Staying on top of your weeding—this month especially—will deter new weeds from seeding themselves, allowing fewer of them to propagate next year. Keep on track, and in a few years, the dreaded task of weeding will become smaller.

Stay on top of the deadheading too, to keep perennial gardens and annual pots looking their best. Pick-off old, spent flowers to allow for healthy new growth and buds to form. Keeping up on this task forces ever-bearing plants to keep producing flowers. And if you have a perennial that is just plain unruly, pinching it's flower heads prevents it from seeding and out-competes the other plants in your garden.

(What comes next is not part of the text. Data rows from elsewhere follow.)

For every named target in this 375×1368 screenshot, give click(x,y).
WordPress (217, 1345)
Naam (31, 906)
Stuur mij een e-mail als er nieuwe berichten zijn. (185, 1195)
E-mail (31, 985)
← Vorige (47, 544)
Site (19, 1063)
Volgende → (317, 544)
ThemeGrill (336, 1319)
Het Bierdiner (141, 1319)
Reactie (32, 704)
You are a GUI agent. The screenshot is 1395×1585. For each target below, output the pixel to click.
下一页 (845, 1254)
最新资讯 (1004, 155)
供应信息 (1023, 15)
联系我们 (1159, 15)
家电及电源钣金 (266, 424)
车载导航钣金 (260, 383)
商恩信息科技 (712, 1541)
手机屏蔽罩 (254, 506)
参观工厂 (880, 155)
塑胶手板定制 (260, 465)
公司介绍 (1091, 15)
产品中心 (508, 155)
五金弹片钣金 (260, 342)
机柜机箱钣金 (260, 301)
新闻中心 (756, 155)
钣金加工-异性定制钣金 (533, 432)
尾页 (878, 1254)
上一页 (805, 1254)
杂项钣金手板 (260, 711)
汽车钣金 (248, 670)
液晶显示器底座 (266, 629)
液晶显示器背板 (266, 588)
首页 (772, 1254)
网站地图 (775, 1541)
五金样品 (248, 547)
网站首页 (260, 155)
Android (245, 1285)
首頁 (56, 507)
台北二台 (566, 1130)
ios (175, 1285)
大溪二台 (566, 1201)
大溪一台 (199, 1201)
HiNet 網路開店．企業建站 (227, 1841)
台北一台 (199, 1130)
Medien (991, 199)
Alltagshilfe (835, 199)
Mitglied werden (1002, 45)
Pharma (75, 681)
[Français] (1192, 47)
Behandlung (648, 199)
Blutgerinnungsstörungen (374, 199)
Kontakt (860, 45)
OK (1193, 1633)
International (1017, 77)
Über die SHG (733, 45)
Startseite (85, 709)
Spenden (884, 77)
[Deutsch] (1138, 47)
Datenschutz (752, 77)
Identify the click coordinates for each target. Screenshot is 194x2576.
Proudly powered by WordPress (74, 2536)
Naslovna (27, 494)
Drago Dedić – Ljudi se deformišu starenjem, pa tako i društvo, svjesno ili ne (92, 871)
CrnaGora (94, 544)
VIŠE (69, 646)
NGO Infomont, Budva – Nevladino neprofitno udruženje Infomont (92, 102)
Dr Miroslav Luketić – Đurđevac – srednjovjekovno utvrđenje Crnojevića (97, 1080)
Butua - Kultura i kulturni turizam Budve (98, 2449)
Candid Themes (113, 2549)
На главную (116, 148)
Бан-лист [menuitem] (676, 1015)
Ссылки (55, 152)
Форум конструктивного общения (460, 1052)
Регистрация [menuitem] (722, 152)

Harvest time is certainly the most rewarding season for vegetable growers. Harvest ripened vegetables like tomatoes, squash, cucumbers and herbs.

If you live in a zone suitable for fall gardening, now’s the time to get things started. As days get cooler, kale, lettuce, arugula, radicchio, collards, kohlrabi, green onions, mustard greens, beans, peas, beets, radishes, broccoli, parsnips, cauliflower and spinach to name a few. Sow seeds directly into the ground, cover them and keep them soaked to encourage sprouting (or start them in seed starting kits).

For shrubs and trees that are still going strong, provide deep drinks of water, especially in hot climates. August's sun will evaporate any light watering efforts, leaving little benefit to the plant.